FEMA has estimated that elevating and flood-proofing structures at this stricter standard could cost the agency as much as an additional $150 million over the next ten years—a proportionally small sum given the agency’s $3 billion annual disaster spending. The agency says that elevating structures by 2 additional feet adds around 2 percent to the cost of the average project, but that this spending will pay for itself over the next 60 years by preventing future damages.

There could still be trickle-down costs for local governments, which often have to pay around 25 percent of the cost when FEMA repairs a damaged school or installs a flood barrier in a community. Many small towns and low-income communities have struggled to provide these matching funds, and they have been excluded from federal resilience grants as a result.

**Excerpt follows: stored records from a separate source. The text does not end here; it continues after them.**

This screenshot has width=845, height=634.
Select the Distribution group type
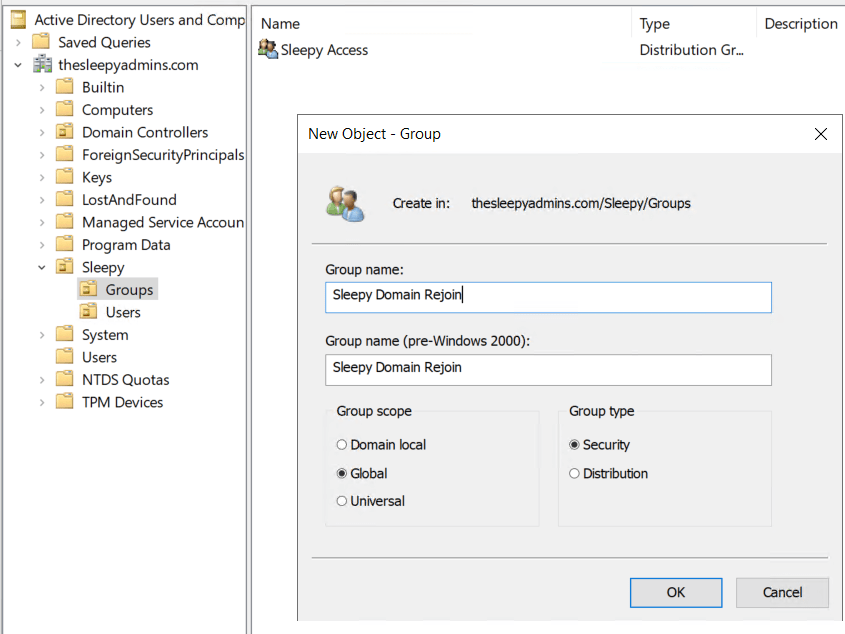coord(574,473)
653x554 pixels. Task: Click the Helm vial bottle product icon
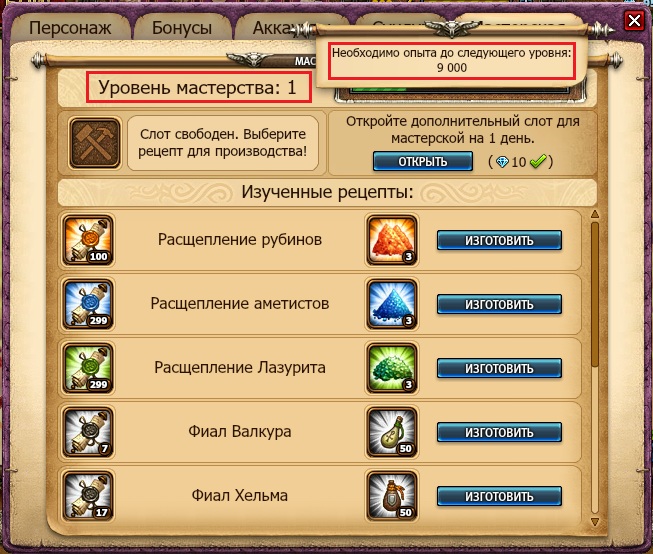click(x=391, y=497)
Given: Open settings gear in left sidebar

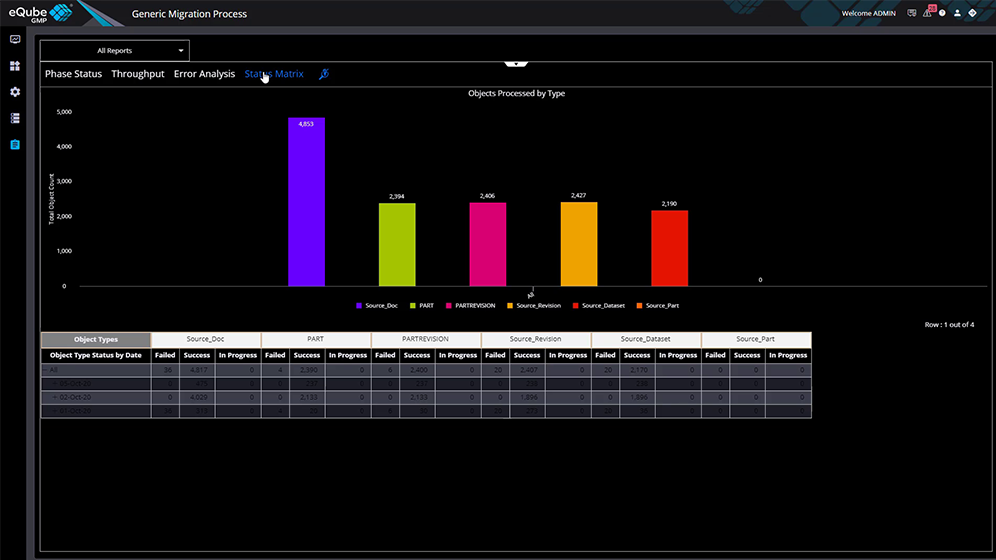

The Biden administration is not the first to consider the 100-year floodplain standard inadequate. Then-President Barack Obama tried to expand the definition after Superstorm Sandy in 2012, but the Trump administration scrapped this revised standard just after taking office. President Biden’s rule has now advanced farther along in the regulatory process than the Obama administration’s rule was able to, which will make it much harder for a potential second Trump administration to repeal it.

Local updates to floodplain standards have already shown results: Houston, Texas, saw three massive floods in consecutive years between 2015 and 2017. After Hurricane Harvey struck in 2017, the city updated its building regulations to prohibit construction in the 500-year floodplain, forcing builders to elevate homes much higher or build farther back from rivers and streams. These standards likely prevented thousands of homes from flooding earlier this week during Hurricane Beryl, which caused several rivers and bayous to overflow and spill onto surrounding land.